My kid, Roxy, sees those pictures of him, but she never got to know him. Now I’m a dad myself, I don’t have anyone to turn to. There’s nothing my dad loved more than being a dad, and for the first time in the history of his side of the family, he was goddamn good at it. He died before I could ask how to do it—how he did it. I wish he had mapped it all out for me, from the heart and in whatever way he felt comfortable. It didn’t have to be a book. Hell, it didn’t even have to be typed or coherent. I would have taken his morphine-induced ramblings in his final days. I wanted him to tell me what I was supposed to do. I’ve never really planned for the future. I didn’t have a vision board, and I didn’t set goals or write checklists of things I wanted to accomplish at certain points in my life or career. I chased opportunity and made damn sure I was ready for it when it came. I lived for daily indulgences, quick deadlines, and fresh starts, with a willingness to walk away when things weren’t going my way. To rip it up and start again.

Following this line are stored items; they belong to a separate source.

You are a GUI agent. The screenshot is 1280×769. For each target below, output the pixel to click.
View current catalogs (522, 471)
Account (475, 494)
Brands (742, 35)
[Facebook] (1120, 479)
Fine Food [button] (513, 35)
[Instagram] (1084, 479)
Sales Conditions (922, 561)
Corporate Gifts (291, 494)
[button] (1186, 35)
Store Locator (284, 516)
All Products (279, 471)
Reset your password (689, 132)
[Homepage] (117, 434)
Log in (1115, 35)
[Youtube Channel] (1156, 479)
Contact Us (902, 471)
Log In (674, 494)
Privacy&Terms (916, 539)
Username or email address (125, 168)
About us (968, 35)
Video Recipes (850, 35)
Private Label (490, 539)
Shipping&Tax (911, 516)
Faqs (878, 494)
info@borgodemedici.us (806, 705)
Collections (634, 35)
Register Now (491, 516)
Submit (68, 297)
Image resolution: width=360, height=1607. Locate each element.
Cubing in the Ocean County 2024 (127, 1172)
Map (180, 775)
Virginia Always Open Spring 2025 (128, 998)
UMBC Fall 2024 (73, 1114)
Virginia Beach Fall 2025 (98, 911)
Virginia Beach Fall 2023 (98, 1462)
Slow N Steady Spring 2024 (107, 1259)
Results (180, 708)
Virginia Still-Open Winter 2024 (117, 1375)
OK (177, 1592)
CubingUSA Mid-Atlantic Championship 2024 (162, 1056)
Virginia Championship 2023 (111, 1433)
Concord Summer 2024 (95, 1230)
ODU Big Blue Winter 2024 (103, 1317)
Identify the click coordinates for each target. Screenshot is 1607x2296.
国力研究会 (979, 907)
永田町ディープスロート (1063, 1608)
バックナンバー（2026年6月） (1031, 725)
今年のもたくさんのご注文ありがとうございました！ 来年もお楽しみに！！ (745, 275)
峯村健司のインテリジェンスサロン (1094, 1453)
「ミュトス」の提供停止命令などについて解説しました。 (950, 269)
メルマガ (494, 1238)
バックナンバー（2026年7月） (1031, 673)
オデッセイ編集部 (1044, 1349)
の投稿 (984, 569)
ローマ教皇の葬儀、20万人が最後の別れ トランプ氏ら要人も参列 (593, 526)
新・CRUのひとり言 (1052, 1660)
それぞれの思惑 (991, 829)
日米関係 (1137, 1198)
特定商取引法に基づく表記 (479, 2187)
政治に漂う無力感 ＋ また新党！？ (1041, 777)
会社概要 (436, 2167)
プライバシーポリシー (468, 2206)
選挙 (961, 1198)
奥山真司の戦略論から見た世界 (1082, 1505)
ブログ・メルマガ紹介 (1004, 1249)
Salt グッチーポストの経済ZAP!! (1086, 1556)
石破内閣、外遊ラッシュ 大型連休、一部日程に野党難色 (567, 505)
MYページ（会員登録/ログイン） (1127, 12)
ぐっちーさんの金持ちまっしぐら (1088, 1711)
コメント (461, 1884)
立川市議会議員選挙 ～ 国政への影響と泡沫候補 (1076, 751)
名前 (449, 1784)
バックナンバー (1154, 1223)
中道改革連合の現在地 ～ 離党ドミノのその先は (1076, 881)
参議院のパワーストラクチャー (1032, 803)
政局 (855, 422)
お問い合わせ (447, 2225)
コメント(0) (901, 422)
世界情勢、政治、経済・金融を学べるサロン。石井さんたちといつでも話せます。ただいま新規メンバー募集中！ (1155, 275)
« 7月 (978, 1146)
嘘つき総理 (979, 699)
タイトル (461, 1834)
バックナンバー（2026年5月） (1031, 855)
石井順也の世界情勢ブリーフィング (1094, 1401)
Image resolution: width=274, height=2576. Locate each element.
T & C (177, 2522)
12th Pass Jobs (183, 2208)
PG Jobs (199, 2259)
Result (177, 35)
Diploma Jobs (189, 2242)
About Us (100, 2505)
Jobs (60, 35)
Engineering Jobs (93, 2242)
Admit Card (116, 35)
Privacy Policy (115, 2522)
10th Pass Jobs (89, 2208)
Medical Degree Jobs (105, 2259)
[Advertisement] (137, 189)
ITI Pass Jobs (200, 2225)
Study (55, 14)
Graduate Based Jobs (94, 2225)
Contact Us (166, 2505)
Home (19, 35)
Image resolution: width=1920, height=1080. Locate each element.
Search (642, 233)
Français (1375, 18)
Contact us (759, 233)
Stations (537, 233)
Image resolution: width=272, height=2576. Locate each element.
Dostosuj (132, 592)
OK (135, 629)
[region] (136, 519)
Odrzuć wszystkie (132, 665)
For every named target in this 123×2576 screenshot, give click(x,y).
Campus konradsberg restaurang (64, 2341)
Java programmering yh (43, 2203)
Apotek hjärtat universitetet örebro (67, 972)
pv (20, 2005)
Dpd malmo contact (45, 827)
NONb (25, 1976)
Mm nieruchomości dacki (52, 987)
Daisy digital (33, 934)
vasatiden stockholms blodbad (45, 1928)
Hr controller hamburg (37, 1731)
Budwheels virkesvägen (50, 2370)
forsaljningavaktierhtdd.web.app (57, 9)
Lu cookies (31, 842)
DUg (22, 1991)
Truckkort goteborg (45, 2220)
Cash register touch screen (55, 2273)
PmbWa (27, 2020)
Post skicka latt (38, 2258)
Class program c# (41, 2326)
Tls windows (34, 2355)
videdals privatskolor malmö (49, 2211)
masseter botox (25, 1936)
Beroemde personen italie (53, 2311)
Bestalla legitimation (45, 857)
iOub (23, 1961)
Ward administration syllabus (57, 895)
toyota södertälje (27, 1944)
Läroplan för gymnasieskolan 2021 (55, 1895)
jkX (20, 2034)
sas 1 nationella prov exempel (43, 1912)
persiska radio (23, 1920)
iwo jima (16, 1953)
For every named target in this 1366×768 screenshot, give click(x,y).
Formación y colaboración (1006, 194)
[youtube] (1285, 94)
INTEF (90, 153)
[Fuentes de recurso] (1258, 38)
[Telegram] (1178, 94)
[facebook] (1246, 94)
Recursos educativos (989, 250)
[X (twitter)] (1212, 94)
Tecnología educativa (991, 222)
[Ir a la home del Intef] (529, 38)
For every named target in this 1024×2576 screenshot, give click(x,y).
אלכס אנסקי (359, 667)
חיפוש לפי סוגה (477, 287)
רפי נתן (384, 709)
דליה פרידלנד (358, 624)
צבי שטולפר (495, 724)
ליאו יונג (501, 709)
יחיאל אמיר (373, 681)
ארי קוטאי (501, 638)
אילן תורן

Since we had Roxy, my focus has shifted from moving forward to looking back. Not obsessing about my past, but always keeping half an eye on what I left behind. To be honest, although I do leave a pretty huge footprint through the radio and TV show, thousands of minutes of YouTube vids, and months’ worth of podcasts, so much of that’s not me. Not who I really am. There’s so much that I’ve never talked about, which is the reason I’m writing this book now. I’m leaving footprints for my kid, so she has a path to follow.

I’m writing the thing that I wish my dad wrote for me.